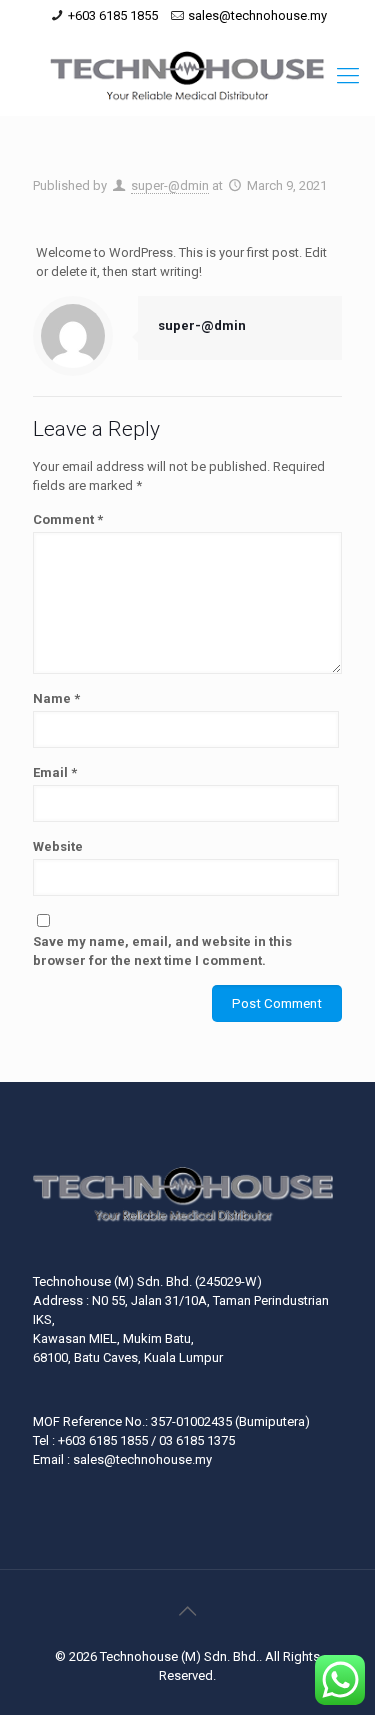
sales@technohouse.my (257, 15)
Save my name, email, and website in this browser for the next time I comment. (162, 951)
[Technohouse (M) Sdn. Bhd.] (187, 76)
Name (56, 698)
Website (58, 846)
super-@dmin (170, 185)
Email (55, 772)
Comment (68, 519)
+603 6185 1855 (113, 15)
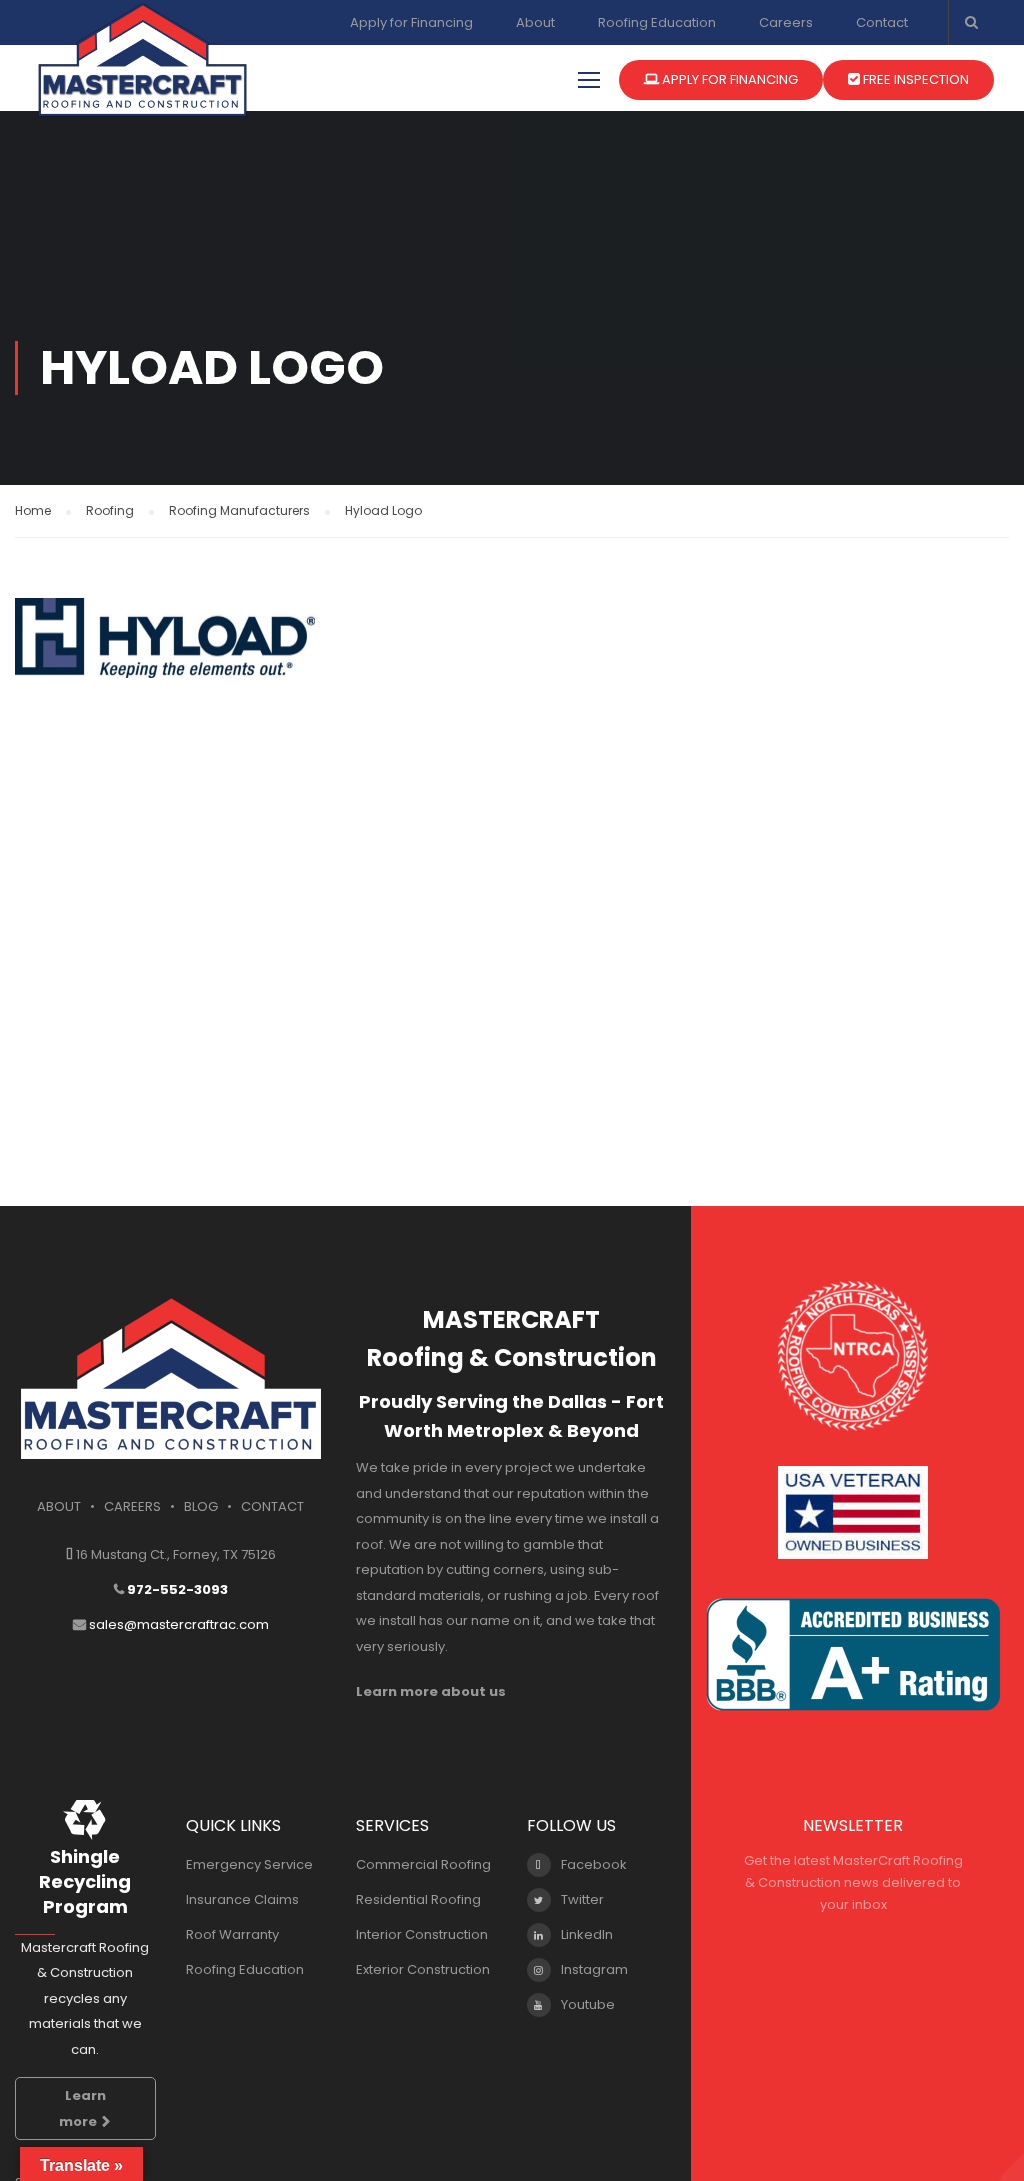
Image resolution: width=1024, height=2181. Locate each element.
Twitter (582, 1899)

• **Task item**: Please retype exactly the lines from the line containing "super-@dmin (170, 185)" through the final line of the records above, inclusive, leaving out any pictures.

• **Reply**:
super-@dmin (170, 185)
Email (55, 772)
Comment (68, 519)
+603 6185 1855 (113, 15)
Image resolution: width=1024, height=2181. Locate each element.
Twitter (582, 1899)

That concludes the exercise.